[DATA FOR THIS TASK — start]

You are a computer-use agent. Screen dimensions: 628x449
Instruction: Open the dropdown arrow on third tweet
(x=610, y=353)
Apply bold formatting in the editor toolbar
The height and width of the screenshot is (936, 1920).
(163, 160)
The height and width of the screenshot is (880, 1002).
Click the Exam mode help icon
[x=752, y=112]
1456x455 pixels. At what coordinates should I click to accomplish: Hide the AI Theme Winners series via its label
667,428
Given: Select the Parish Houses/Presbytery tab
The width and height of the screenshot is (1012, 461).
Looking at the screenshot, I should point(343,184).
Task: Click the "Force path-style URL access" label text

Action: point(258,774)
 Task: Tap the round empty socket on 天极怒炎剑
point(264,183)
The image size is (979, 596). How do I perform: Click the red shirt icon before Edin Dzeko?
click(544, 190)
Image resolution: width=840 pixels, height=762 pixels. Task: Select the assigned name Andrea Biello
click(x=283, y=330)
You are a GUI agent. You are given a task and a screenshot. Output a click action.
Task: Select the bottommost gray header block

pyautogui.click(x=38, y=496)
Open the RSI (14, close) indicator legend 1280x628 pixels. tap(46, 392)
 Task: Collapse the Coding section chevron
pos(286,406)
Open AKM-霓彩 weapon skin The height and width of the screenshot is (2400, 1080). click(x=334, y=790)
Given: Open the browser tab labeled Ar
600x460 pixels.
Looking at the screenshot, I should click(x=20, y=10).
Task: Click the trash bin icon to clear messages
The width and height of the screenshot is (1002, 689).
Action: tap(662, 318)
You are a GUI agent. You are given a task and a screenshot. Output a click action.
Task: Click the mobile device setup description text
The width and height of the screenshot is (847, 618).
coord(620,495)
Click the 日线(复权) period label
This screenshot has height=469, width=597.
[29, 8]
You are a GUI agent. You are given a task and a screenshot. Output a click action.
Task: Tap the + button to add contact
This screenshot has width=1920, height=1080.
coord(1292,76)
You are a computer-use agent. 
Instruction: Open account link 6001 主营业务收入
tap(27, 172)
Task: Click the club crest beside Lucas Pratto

[DATA FOR THIS TASK — finish]

Retype each record above so that every word stays exactly the same.

TASK ANSWER =>
You are a computer-use agent. Screen dimensions: 628x449
Instruction: Open the dropdown arrow on third tweet
(x=610, y=353)
Apply bold formatting in the editor toolbar
The height and width of the screenshot is (936, 1920).
(163, 160)
The height and width of the screenshot is (880, 1002).
Click the Exam mode help icon
[x=752, y=112]
1456x455 pixels. At what coordinates should I click to accomplish: Hide the AI Theme Winners series via its label
667,428
Given: Select the Parish Houses/Presbytery tab
The width and height of the screenshot is (1012, 461).
Looking at the screenshot, I should point(343,184).
Task: Click the "Force path-style URL access" label text

Action: point(258,774)
 Task: Tap the round empty socket on 天极怒炎剑
point(264,183)
The image size is (979, 596). How do I perform: Click the red shirt icon before Edin Dzeko?
click(544, 190)
Image resolution: width=840 pixels, height=762 pixels. Task: Select the assigned name Andrea Biello
click(x=283, y=330)
You are a GUI agent. You are given a task and a screenshot. Output a click action.
Task: Select the bottommost gray header block

pyautogui.click(x=38, y=496)
Open the RSI (14, close) indicator legend 1280x628 pixels. tap(46, 392)
 Task: Collapse the Coding section chevron
pos(286,406)
Open AKM-霓彩 weapon skin The height and width of the screenshot is (2400, 1080). click(x=334, y=790)
Given: Open the browser tab labeled Ar
600x460 pixels.
Looking at the screenshot, I should click(x=20, y=10).
Task: Click the trash bin icon to clear messages
The width and height of the screenshot is (1002, 689).
Action: tap(662, 318)
You are a GUI agent. You are given a task and a screenshot. Output a click action.
Task: Click the mobile device setup description text
The width and height of the screenshot is (847, 618).
coord(620,495)
Click the 日线(复权) period label
This screenshot has height=469, width=597.
[29, 8]
You are a GUI agent. You are given a task and a screenshot. Output a click action.
Task: Tap the + button to add contact
This screenshot has width=1920, height=1080.
coord(1292,76)
You are a computer-use agent. 
Instruction: Open account link 6001 主营业务收入
tap(27, 172)
Task: Click the club crest beside Lucas Pratto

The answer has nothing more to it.